**Exercise details**
Rewrite the records beginning with the line containing "BlockedRenderProcess (128, 428)" and continuing through the line containing "RectangularWorkUnit (123, 384)", and leave out every other line. Keep the requests unchanged, and scale each coordinate in the answers by 2.45, rounding to the nearest whole number with halves rounded up.
┌──
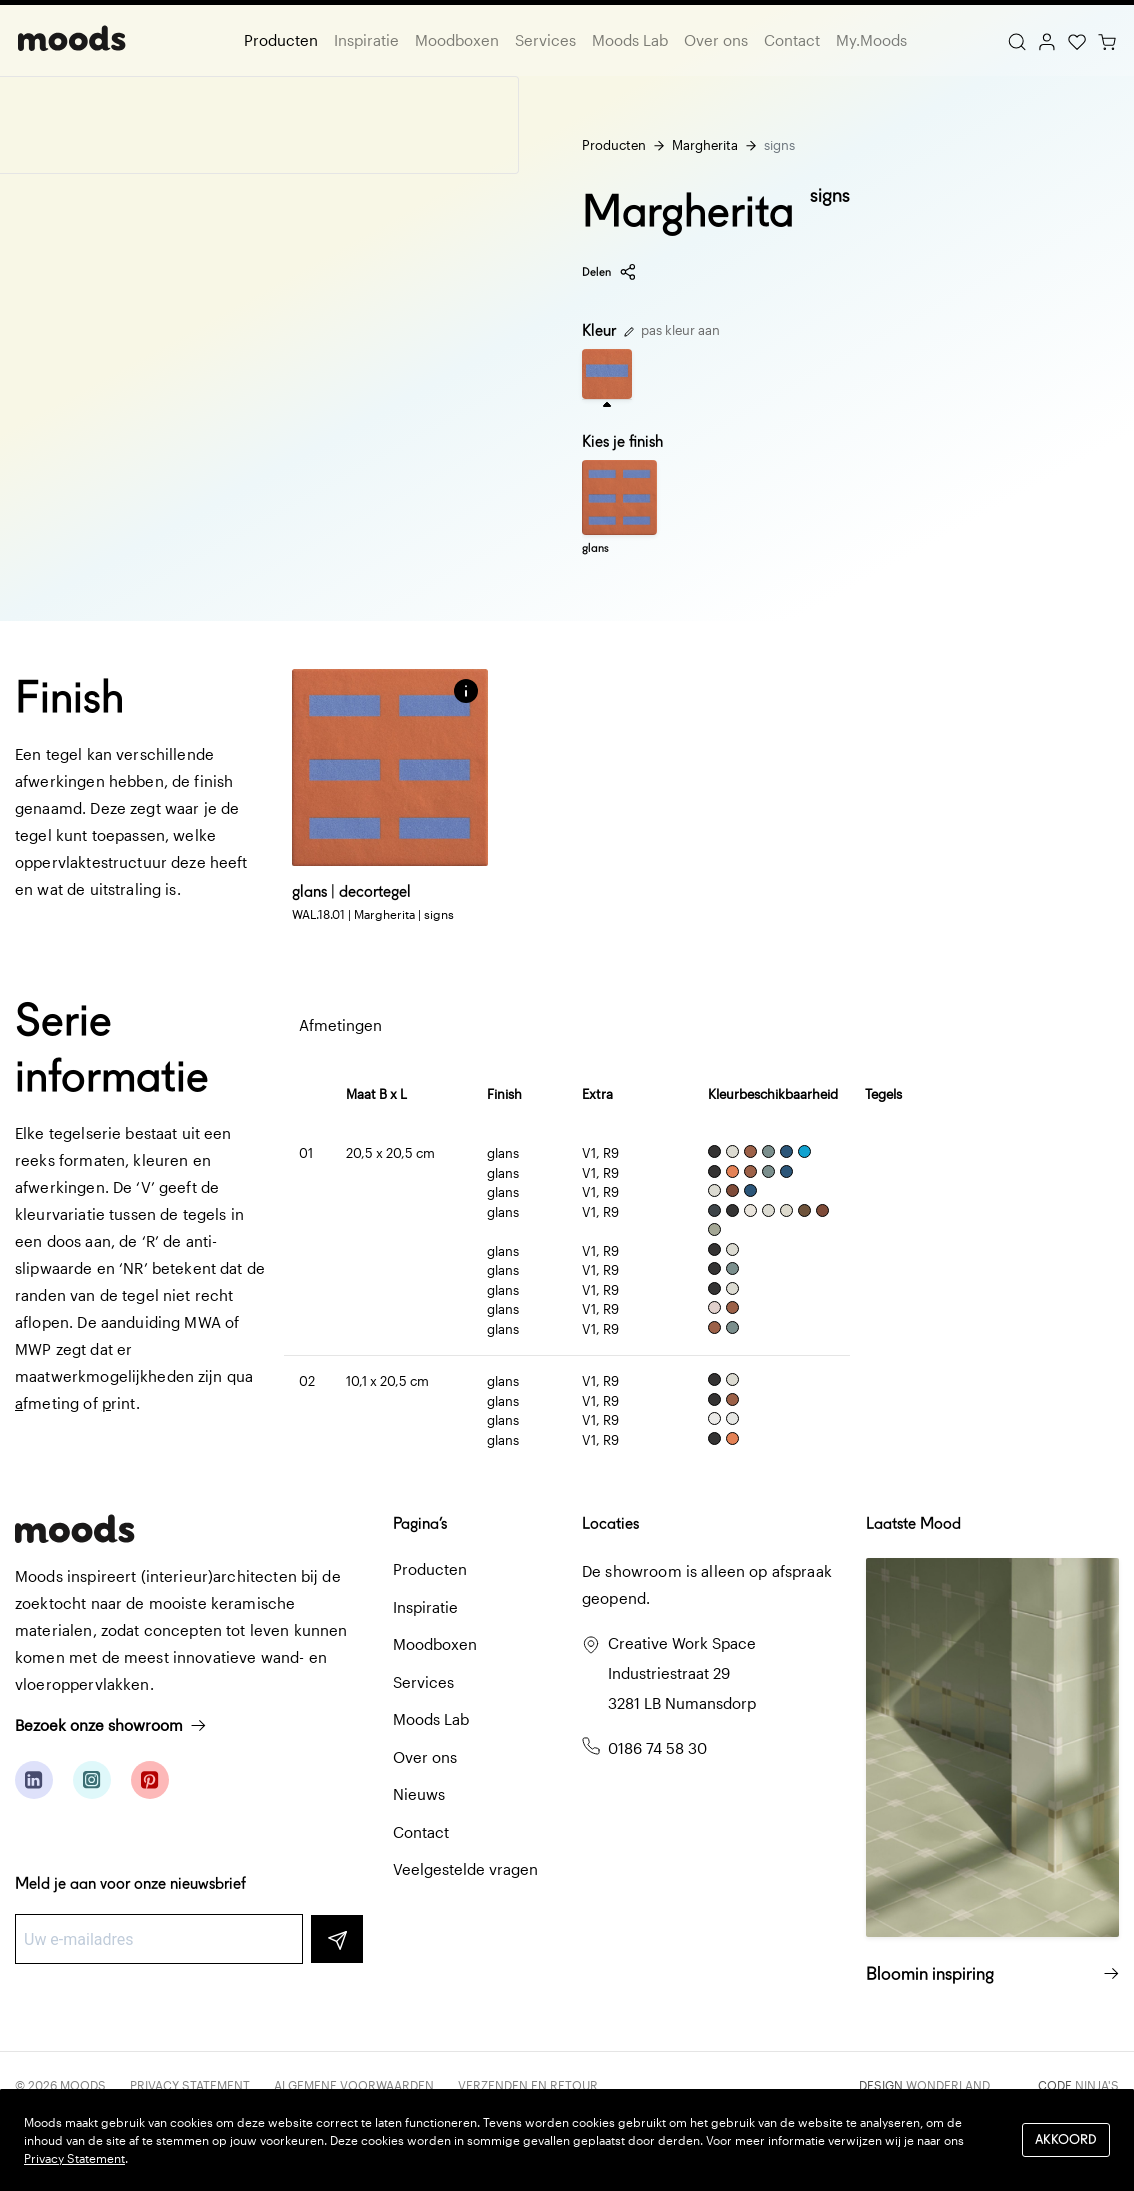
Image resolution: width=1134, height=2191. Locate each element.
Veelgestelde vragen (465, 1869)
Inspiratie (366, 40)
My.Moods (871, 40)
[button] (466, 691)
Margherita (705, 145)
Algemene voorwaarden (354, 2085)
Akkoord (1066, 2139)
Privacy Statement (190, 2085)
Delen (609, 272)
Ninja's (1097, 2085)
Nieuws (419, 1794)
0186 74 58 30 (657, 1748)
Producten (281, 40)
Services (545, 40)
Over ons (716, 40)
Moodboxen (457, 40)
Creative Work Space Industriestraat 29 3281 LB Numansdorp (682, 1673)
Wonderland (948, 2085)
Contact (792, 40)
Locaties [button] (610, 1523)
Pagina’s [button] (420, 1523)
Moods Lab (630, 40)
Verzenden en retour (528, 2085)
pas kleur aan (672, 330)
└──
┌──
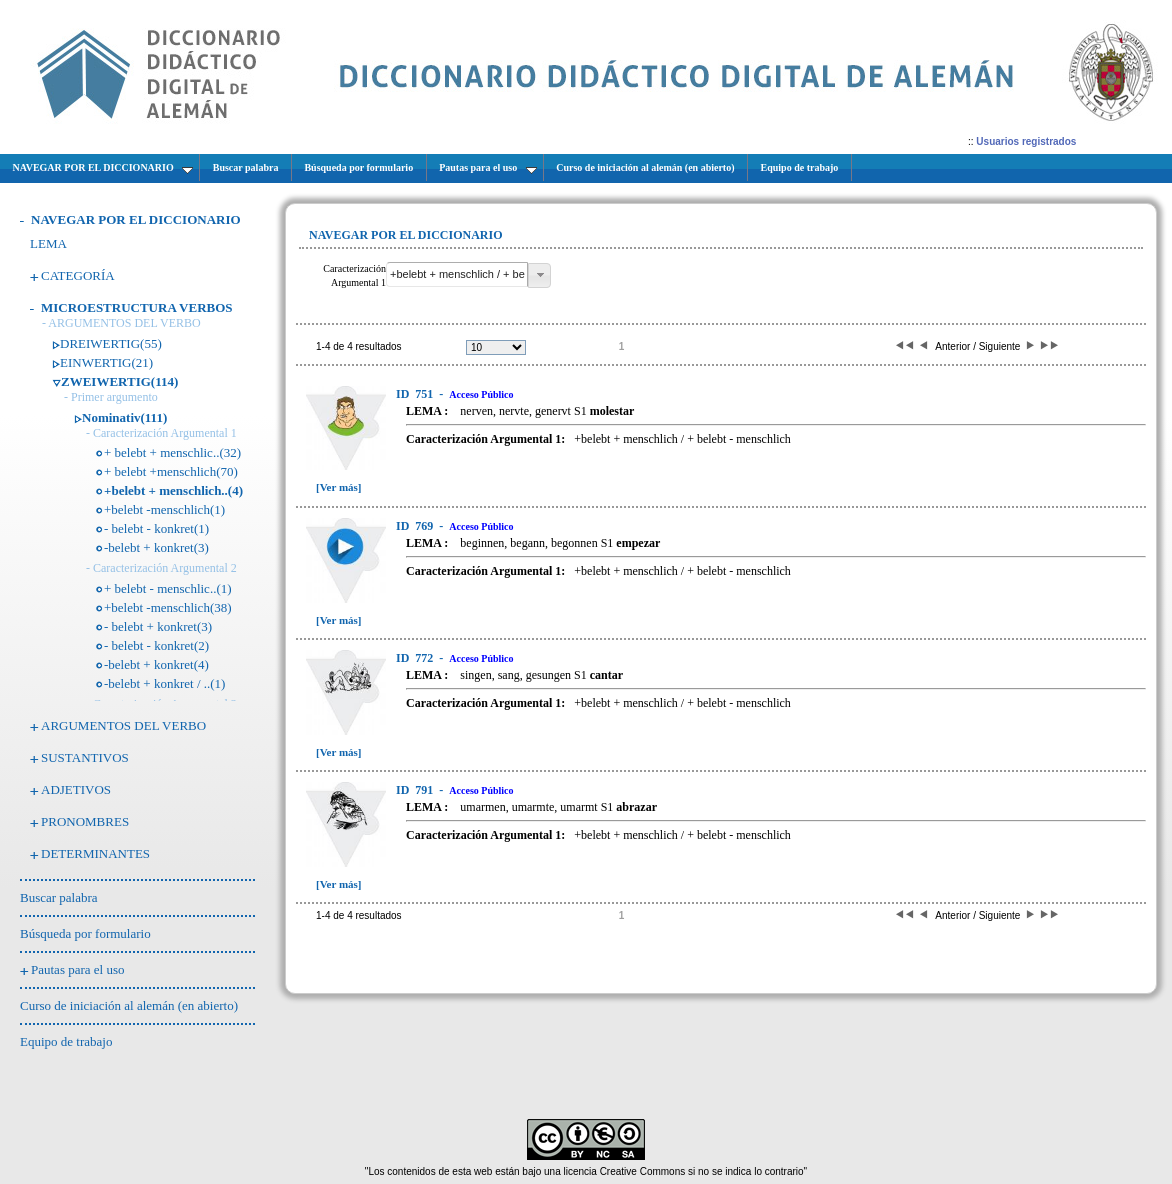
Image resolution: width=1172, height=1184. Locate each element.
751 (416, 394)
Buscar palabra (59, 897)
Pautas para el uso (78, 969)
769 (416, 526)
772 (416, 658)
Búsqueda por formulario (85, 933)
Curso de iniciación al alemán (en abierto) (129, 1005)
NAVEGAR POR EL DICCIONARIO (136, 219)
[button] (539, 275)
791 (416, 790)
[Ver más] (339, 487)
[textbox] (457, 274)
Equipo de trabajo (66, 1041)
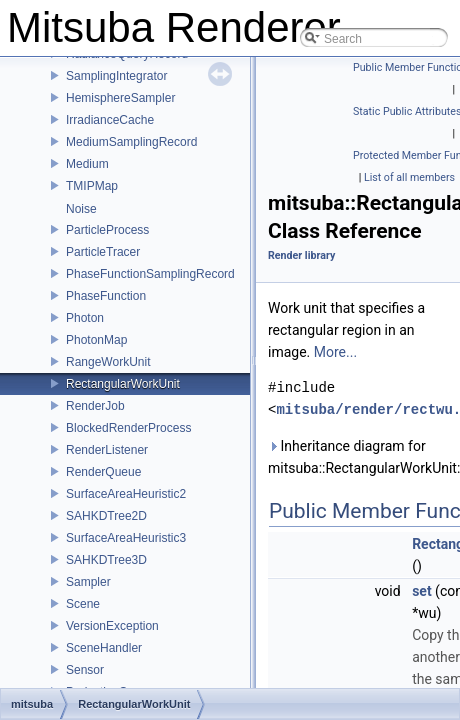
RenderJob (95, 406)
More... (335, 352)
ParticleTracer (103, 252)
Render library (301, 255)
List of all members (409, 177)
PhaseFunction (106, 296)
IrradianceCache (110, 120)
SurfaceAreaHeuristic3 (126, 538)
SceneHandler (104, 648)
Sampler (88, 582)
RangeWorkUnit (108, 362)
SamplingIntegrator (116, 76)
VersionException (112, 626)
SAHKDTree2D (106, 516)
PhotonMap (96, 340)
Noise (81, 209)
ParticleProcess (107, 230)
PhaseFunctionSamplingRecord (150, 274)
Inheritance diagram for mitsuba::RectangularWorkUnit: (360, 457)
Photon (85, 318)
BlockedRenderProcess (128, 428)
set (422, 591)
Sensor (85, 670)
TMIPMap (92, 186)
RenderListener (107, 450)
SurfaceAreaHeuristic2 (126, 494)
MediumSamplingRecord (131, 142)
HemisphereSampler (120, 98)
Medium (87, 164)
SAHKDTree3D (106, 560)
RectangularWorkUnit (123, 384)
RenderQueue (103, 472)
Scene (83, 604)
└──
**Result of the task**
BlockedRenderProcess (314, 1049)
set (1034, 1448)
Sensor (208, 1642)
TMIPMap (225, 456)
RenderListener (262, 1103)
SurfaceAreaHeuristic2 (309, 1210)
MediumSamplingRecord (321, 348)
HemisphereSampler (294, 240)
Medium (213, 402)
SAHKDTree3D (260, 1372)
RectangularWorkUnit (301, 941)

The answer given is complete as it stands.